# [WORK REQUEST]
Give all of the records again. Match them exactly.

#### TASK DATA ####

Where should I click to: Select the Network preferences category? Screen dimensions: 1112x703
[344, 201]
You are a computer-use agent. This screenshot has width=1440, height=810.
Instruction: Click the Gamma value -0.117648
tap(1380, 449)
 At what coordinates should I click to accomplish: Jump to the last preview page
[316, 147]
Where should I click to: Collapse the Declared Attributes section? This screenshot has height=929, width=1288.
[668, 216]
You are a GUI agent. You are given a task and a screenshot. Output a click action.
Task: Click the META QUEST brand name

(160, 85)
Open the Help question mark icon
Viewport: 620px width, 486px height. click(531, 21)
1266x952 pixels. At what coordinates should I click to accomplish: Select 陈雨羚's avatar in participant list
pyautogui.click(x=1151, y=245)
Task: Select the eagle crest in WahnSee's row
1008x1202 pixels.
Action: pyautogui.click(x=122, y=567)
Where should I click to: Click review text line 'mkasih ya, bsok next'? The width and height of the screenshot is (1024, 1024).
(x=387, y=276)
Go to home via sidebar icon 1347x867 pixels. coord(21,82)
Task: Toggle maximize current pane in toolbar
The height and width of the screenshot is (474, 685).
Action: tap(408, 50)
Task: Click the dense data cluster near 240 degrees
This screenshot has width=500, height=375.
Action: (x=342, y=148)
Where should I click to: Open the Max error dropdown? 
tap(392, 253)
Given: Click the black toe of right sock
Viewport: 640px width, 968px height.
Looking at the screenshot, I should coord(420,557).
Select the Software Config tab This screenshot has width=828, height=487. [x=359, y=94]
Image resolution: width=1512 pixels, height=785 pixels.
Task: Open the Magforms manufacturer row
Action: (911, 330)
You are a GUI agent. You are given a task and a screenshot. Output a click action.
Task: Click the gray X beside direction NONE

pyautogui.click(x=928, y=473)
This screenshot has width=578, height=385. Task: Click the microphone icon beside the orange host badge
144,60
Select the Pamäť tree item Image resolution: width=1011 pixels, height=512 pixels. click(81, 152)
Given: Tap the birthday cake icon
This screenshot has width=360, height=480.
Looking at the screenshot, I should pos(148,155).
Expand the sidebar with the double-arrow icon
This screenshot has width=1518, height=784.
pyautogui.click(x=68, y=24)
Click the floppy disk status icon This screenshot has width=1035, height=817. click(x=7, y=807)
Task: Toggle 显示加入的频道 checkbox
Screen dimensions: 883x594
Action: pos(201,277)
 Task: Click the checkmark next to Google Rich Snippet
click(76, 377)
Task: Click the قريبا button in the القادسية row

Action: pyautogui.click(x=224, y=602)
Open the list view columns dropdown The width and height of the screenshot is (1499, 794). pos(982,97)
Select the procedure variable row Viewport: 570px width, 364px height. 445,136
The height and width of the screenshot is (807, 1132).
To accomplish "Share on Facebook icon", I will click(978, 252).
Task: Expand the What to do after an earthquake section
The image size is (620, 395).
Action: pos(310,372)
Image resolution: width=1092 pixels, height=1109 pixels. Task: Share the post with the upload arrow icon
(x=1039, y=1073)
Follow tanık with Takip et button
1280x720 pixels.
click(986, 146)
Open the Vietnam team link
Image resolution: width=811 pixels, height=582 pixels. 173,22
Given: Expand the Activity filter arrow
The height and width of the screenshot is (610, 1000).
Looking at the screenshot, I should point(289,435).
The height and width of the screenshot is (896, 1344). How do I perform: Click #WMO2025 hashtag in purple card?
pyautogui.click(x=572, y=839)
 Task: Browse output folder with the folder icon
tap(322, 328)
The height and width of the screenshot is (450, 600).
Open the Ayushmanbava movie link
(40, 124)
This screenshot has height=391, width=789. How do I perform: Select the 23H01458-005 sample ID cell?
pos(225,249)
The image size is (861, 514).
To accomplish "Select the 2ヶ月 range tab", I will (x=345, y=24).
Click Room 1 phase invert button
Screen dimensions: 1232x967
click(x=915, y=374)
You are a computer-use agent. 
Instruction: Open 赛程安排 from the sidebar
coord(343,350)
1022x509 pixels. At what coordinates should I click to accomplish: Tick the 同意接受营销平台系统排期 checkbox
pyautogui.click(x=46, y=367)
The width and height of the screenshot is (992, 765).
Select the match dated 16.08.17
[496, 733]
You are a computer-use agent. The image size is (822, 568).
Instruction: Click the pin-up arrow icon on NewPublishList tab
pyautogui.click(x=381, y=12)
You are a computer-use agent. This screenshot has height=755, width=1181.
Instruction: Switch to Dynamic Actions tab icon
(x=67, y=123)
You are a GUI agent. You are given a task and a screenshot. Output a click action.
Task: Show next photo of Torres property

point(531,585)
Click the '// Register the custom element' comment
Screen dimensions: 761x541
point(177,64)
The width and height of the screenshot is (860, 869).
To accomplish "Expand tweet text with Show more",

####

# [SOLUTION TO THE EXERCISE]
Where should I click to: Select the Network preferences category? Screen dimensions: 1112x703
[344, 201]
You are a computer-use agent. This screenshot has width=1440, height=810.
Instruction: Click the Gamma value -0.117648
tap(1380, 449)
 At what coordinates should I click to accomplish: Jump to the last preview page
[316, 147]
Where should I click to: Collapse the Declared Attributes section? This screenshot has height=929, width=1288.
[668, 216]
You are a GUI agent. You are given a task and a screenshot. Output a click action.
Task: Click the META QUEST brand name

(160, 85)
Open the Help question mark icon
Viewport: 620px width, 486px height. click(531, 21)
1266x952 pixels. At what coordinates should I click to accomplish: Select 陈雨羚's avatar in participant list
pyautogui.click(x=1151, y=245)
Task: Select the eagle crest in WahnSee's row
1008x1202 pixels.
Action: pyautogui.click(x=122, y=567)
Where should I click to: Click review text line 'mkasih ya, bsok next'? The width and height of the screenshot is (1024, 1024).
(x=387, y=276)
Go to home via sidebar icon 1347x867 pixels. coord(21,82)
Task: Toggle maximize current pane in toolbar
The height and width of the screenshot is (474, 685).
Action: tap(408, 50)
Task: Click the dense data cluster near 240 degrees
This screenshot has width=500, height=375.
Action: (x=342, y=148)
Where should I click to: Open the Max error dropdown? 
tap(392, 253)
Given: Click the black toe of right sock
Viewport: 640px width, 968px height.
Looking at the screenshot, I should coord(420,557).
Select the Software Config tab This screenshot has width=828, height=487. [x=359, y=94]
Image resolution: width=1512 pixels, height=785 pixels.
Task: Open the Magforms manufacturer row
Action: (911, 330)
You are a GUI agent. You are given a task and a screenshot. Output a click action.
Task: Click the gray X beside direction NONE

pyautogui.click(x=928, y=473)
This screenshot has width=578, height=385. Task: Click the microphone icon beside the orange host badge
144,60
Select the Pamäť tree item Image resolution: width=1011 pixels, height=512 pixels. click(81, 152)
Given: Tap the birthday cake icon
This screenshot has width=360, height=480.
Looking at the screenshot, I should pos(148,155).
Expand the sidebar with the double-arrow icon
This screenshot has width=1518, height=784.
pyautogui.click(x=68, y=24)
Click the floppy disk status icon This screenshot has width=1035, height=817. click(x=7, y=807)
Task: Toggle 显示加入的频道 checkbox
Screen dimensions: 883x594
Action: pos(201,277)
 Task: Click the checkmark next to Google Rich Snippet
click(76, 377)
Task: Click the قريبا button in the القادسية row

Action: pyautogui.click(x=224, y=602)
Open the list view columns dropdown The width and height of the screenshot is (1499, 794). pos(982,97)
Select the procedure variable row Viewport: 570px width, 364px height. 445,136
The height and width of the screenshot is (807, 1132).
To accomplish "Share on Facebook icon", I will click(978, 252).
Task: Expand the What to do after an earthquake section
The image size is (620, 395).
Action: pos(310,372)
Image resolution: width=1092 pixels, height=1109 pixels. Task: Share the post with the upload arrow icon
(x=1039, y=1073)
Follow tanık with Takip et button
1280x720 pixels.
click(986, 146)
Open the Vietnam team link
Image resolution: width=811 pixels, height=582 pixels. 173,22
Given: Expand the Activity filter arrow
The height and width of the screenshot is (610, 1000).
Looking at the screenshot, I should point(289,435).
The height and width of the screenshot is (896, 1344). How do I perform: Click #WMO2025 hashtag in purple card?
pyautogui.click(x=572, y=839)
 Task: Browse output folder with the folder icon
tap(322, 328)
The height and width of the screenshot is (450, 600).
Open the Ayushmanbava movie link
(40, 124)
This screenshot has height=391, width=789. How do I perform: Select the 23H01458-005 sample ID cell?
pos(225,249)
The image size is (861, 514).
To accomplish "Select the 2ヶ月 range tab", I will (x=345, y=24).
Click Room 1 phase invert button
Screen dimensions: 1232x967
click(x=915, y=374)
You are a computer-use agent. 
Instruction: Open 赛程安排 from the sidebar
coord(343,350)
1022x509 pixels. At what coordinates should I click to accomplish: Tick the 同意接受营销平台系统排期 checkbox
pyautogui.click(x=46, y=367)
The width and height of the screenshot is (992, 765).
Select the match dated 16.08.17
[496, 733]
You are a computer-use agent. The image size is (822, 568).
Instruction: Click the pin-up arrow icon on NewPublishList tab
pyautogui.click(x=381, y=12)
You are a computer-use agent. This screenshot has height=755, width=1181.
Instruction: Switch to Dynamic Actions tab icon
(x=67, y=123)
You are a GUI agent. You are given a task and a screenshot. Output a click action.
Task: Show next photo of Torres property

point(531,585)
Click the '// Register the custom element' comment
Screen dimensions: 761x541
point(177,64)
The width and height of the screenshot is (860, 869).
To accomplish "Expand tweet text with Show more",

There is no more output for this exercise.